[WORK TASK 1]
In the text on preparing a home for a new baby, how many nappies can new babies get through in a day?
[WORK TASK 2]
Resume the text on preparing a home for a new baby right after its final sentence.

[SOURCE EXTRACT]
>>>

The arrival of a new baby is something special that needs careful planning. It’s not just about getting the necessities such as clothes, furniture, and toys prepared in advance. There are also home adjustments to think about that make it comfortable for the new family member.
If you plan a move before the baby arrives, it’s best to do it during the first or early second semester when you still have energy and enough time to make adjustments in the new home. Here are other things to think about.
Preparing a Baby Room
The baby will probably be spending most of the time in your bedroom; therefore, you might want to make adjustments to your bedroom, such as making space for the baby crib.
Other than this, it would help if you started looking for furniture for nursery and make preparations with the future in mind. The baby will grow fast, and you don’t want to keep adjusting the baby room to fit their needs.
Have a five-year plan and if you don’t know the baby’s gender, keep to gender-neutral colors and items.
Having a new baby will interfere with your life. For the first few weeks, you might not be able to do much as you take care of the baby and, at the same time, recover from childbirth. Plan your schedule so that you will not have so much to do and, if possible, get someone to help around the house.
A week before the baby’s arrival, prepare enough food to last for a week or two, and shop for everything you’ll need for at least a month. Include baby diapers, enough formula if you’re not breastfeeding, healthy foods, and everything else you think you might need.
Try to think of how it would feel with a new baby around, and if it’s your first time to have a baby, let a friend or an older relative assist you in making plans. It’s also essential for your spouse to take a few weeks off work to help you around the house when the baby arrives.
Prepare a Downstairs Room
New babies can quickly get through 12 or more nappies in a day. If you don’t live in a bungalow or a one-story flat, it means you’ll be going up and down stairs every time you want to change the baby. Most of these times, the baby will be in your arms. If you trip on the stairs, you and the baby can get injured.
Also, it is tiring, especially now that you’re weak and still recovering from childbirth. Having everything you need downstairs means you can relax and take care of the baby without the many trips up the stairs.
If you don’t have a spare room, get a big basket and put everything you need there, such as nappies, wipes, cotton wool, extra baby clothes, muslin cloths, spare tops for yourself, baby oil, and a changing mat.

<<<

[Records from a dataset]
>>>

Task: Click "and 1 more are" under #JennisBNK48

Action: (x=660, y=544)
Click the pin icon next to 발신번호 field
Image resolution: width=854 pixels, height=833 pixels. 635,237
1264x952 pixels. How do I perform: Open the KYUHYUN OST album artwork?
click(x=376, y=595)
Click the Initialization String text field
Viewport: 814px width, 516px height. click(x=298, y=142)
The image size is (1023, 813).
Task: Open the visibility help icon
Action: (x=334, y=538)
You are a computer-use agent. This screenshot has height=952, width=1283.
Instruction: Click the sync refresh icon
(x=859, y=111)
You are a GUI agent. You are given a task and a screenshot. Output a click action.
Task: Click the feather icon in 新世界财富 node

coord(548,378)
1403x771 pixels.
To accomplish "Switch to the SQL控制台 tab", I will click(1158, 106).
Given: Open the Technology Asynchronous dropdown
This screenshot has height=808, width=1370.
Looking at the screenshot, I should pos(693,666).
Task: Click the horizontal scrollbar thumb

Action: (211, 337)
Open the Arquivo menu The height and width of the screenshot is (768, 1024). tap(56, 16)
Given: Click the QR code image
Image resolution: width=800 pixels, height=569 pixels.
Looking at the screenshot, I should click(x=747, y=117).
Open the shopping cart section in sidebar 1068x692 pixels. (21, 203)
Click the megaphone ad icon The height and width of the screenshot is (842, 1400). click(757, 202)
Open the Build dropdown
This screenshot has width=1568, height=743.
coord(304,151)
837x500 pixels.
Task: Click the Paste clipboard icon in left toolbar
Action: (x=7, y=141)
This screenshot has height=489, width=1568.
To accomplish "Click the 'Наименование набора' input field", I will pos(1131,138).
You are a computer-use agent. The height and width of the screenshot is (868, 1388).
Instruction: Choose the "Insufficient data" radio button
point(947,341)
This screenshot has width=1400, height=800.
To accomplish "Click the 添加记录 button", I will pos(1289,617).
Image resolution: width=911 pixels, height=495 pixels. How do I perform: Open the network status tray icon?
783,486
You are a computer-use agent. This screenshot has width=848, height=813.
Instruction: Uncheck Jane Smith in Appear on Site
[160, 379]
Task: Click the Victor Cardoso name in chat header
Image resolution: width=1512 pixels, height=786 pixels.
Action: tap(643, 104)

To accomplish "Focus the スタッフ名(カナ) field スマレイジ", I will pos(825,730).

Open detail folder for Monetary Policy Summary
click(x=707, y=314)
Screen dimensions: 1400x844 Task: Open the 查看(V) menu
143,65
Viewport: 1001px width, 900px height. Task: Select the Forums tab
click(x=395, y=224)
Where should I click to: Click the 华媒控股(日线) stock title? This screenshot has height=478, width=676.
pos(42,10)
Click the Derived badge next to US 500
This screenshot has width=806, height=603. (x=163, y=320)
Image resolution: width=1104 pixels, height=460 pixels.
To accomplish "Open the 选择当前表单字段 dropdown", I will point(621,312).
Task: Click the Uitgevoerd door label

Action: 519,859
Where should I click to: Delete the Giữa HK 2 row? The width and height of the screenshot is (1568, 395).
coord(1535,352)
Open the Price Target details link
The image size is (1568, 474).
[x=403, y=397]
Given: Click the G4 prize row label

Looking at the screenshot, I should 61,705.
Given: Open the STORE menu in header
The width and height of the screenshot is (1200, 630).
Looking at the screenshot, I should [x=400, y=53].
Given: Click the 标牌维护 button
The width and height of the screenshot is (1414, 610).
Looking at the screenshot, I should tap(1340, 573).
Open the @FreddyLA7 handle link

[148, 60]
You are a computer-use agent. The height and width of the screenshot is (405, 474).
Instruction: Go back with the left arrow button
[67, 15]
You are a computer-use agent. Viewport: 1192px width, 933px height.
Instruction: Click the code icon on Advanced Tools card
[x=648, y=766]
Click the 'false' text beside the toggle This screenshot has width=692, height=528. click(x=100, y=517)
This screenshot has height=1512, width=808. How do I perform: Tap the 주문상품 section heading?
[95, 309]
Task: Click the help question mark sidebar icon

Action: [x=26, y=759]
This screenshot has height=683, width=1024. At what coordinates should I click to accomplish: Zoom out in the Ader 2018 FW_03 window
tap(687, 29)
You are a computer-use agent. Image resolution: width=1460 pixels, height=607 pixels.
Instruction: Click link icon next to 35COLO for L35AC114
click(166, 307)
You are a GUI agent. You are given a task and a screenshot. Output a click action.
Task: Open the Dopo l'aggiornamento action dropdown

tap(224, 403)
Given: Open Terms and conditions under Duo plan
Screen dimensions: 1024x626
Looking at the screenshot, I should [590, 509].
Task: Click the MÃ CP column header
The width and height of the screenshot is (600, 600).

<<<

[EXERCISE ANSWER 1]
12 or more.

[EXERCISE ANSWER 2]
Thorough Clean Your House
Dirt, dust, and bacteria can easily affect your child leading to many illnesses and to avoid this, thoroughly clean your house days before the baby arrives. Understandably you might not be able to carry out the task effectively; therefore, get a cleaning service provider to carry out the job. It is also the ideal time to declutter your house and think of ways to make it baby-friendly.
Change the Lighting
As you make these adjustments, it’s also essential to look at their house lighting. It will come in handy when you want to put your baby to sleep, and the house or the baby room is too bright. Invest in dimmer switches, night lights, or soft ambient lights in your bedroom and the baby’s room.
Remember that you might have to wake up several times to feed the baby, and when you’re at it, you don’t want the room to be too bright so that you wake everyone up, including the baby. At the same time, the rooms need enough lighting so that you don’t trip on an object injuring yourself.
Prepare Your Pets
If you have pets, it might take a while before they get used to the newest member of your family. Think of how you’ll keep them away from the child. You might want to restrict entry to the baby room or your bedroom.
Alternatively, dress up a doll, use the baby scents you’ll be using and let the pets get used to seeing it around. It will be much easier for them to adjust and bond with the baby when it arrives.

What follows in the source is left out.